Dataset entries:
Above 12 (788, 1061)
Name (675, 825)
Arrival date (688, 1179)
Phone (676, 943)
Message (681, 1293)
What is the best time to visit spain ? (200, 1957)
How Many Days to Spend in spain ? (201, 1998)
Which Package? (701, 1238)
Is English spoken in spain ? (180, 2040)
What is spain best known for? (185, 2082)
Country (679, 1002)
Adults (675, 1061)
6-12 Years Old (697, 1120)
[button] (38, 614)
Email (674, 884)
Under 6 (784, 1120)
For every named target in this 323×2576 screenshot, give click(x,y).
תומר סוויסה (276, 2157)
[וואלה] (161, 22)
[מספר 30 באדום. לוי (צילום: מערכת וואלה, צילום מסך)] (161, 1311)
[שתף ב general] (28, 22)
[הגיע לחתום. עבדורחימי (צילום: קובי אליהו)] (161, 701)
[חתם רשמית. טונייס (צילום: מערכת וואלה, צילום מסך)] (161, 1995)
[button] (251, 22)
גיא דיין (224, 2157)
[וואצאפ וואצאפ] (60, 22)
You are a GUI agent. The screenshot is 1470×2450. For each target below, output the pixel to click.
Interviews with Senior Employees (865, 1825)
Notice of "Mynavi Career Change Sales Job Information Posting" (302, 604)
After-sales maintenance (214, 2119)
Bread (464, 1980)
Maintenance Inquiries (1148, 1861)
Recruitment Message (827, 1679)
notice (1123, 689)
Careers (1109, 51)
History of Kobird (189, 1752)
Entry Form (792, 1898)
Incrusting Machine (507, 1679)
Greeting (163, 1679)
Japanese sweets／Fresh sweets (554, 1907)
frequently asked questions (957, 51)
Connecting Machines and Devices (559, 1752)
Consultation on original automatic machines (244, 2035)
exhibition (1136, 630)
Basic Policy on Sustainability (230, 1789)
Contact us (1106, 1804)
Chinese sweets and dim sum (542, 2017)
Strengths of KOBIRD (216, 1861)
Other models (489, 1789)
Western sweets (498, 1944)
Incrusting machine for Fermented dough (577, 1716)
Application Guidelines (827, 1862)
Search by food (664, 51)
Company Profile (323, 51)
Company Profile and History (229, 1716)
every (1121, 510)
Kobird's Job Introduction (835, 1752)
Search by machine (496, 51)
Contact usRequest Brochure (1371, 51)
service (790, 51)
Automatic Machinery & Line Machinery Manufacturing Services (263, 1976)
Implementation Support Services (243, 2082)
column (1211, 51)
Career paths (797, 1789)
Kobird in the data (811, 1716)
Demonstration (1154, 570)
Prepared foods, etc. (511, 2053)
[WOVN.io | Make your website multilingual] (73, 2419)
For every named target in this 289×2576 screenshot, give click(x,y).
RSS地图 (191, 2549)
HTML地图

WORK ORDER
With the line holding "Adults (675, 1061)" as the first and the line holding "History of Kobird (189, 1752)" as the last, set down that range of the entries above exactly, and nothing else.

SOLUTION BELOW
Adults (675, 1061)
6-12 Years Old (697, 1120)
[button] (38, 614)
Email (674, 884)
Under 6 (784, 1120)
For every named target in this 323×2576 screenshot, give click(x,y).
תומר סוויסה (276, 2157)
[וואלה] (161, 22)
[מספר 30 באדום. לוי (צילום: מערכת וואלה, צילום מסך)] (161, 1311)
[שתף ב general] (28, 22)
[הגיע לחתום. עבדורחימי (צילום: קובי אליהו)] (161, 701)
[חתם רשמית. טונייס (צילום: מערכת וואלה, צילום מסך)] (161, 1995)
[button] (251, 22)
גיא דיין (224, 2157)
[וואצאפ וואצאפ] (60, 22)
You are a GUI agent. The screenshot is 1470×2450. For each target below, output the pixel to click.
Interviews with Senior Employees (865, 1825)
Notice of "Mynavi Career Change Sales Job Information Posting" (302, 604)
After-sales maintenance (214, 2119)
Bread (464, 1980)
Maintenance Inquiries (1148, 1861)
Recruitment Message (827, 1679)
notice (1123, 689)
Careers (1109, 51)
History of Kobird (189, 1752)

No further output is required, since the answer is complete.